Industry Updates

‘Perfect storm’ will see ETFs in UK wealth portfolios grow by 50% in two years, BlackRock predicts

Tom Eckett

a man in a suit and tie

BlackRock has predicted ETFs and index mutual funds in UK wealth portfolios will increase by 50% over the next two years amid regulatory changes combined with ongoing technological innovations.

Following analysis of over 600 portfolios, BlackRock estimates assets in ETFs and tracker funds will grow by $500bn to $1.7trn over the next two years, making up 30% of UK wealth portfolios.

The firm warns the UK asset management industry is in a state of flux which is encouraging investors to address old habits and question current advice.

In particular, the firm has highlighted four key trends at play which are driving the current direction of travel.

The first is an evolution of business models. Since the Retail Distribution Review (RDR) was implemented in 2012, the UK wealth management and IFA sectors have gone through “a once in a generation revolution”.

This regulation has caused more IFAs to outsource client assets to discretionary fund managers (DFMs) and centralised investment propositions. According to NextWealth, 50% of IFA assets are now outsourced to DFMs.

Gareth Johnson, head of digital channels and investment solutions at Brewin Dolphin, comments: “More advisers than ever are outsourcing their discretionary portfolios and, with a greater focus on costs, it is increasingly important to scrutinise drivers of portfolio returns.

“This is about having access to the broadest range of strategies so that we can meet the needs of our clients, or clients of advisers, more efficiently.”

Furthermore, the introduction of MiFID II at the start of 2018 has shone a light on what investors are paying for, which favours lower-cost products such as ETFs and index funds.

Another driver to ETFs and index funds, the asset manager says, is the recognition from the wealth management industry that active portfolios work harder with indexing.

Instead of viewing investing through the active versus passive lens, BlackRock says there is a greater shift towards indexing combined with true alpha seeking active funds.

This has led to more holistic portfolio construction, with wealth managers using tech-based analysis to view return drivers, the firm adds.

As Joe Parkin (pictured), head of iShares UK at BlackRock, says: “Investment managers have a far better understanding of where returns are coming from. ETFs are a great tool in the toolbox for almost every scenario whether that is core building blocks or making specific bets on duration risk.”

BlackRock says another trend occurring in the UK is the increasing usage of robo-advice and digital wealth management.

This is making investment more accessible to more people than ever and in most cases, ETFs are the building blocks used by these providers.

Finally, the firm argues the issue around trading ETFs efficiently on UK platforms is slowly diminishing.

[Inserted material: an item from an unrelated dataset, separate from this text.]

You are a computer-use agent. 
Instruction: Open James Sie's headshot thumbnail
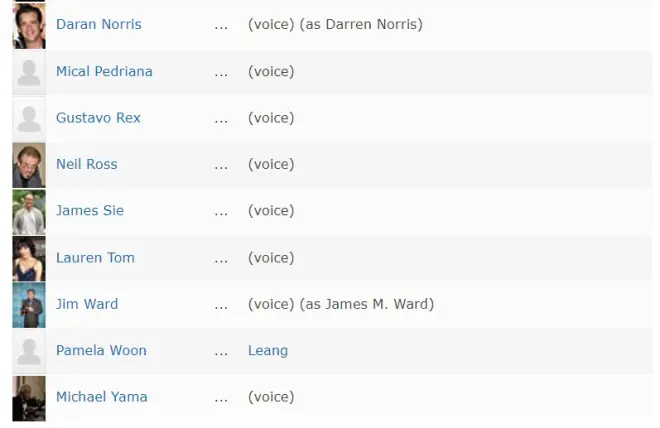coord(29,212)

Many legacy platforms have still not made the technological changes required for efficient ETF trading however, Parkin says UK platforms are beginning to look forward to the future of investing.

Many wealth managers still view this as the single biggest issue which is stopping them from increasing their ETF usage.

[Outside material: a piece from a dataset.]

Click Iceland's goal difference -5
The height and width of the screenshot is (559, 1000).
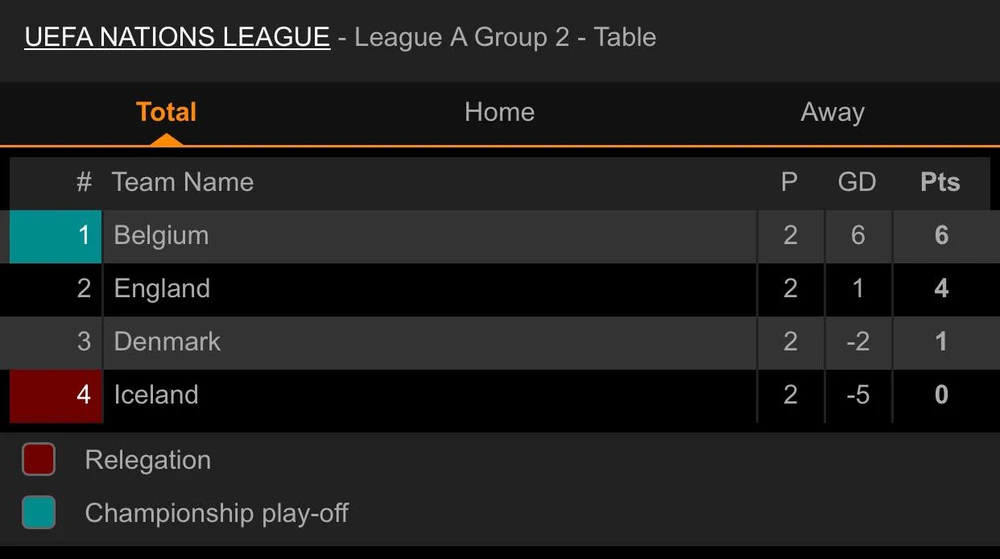[857, 394]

Bill Vasilieff, chairman at Novia Financial, comments: “We are seeing a growing demand on our platform for indexing from both advisers and DFMs including ETFs and mutual funds.

“Investors are increasingly focused on understanding the characteristics of what they hold within their portfolios, and how the different components interact to deliver a specific outcome.”

Parkin concludes: “We have reached a pivotal moment in the UK investment story. There is growing recognition that many of the habits and processes that have got us to where we are today have become outdated and won’t meet the needs of clients in the future.”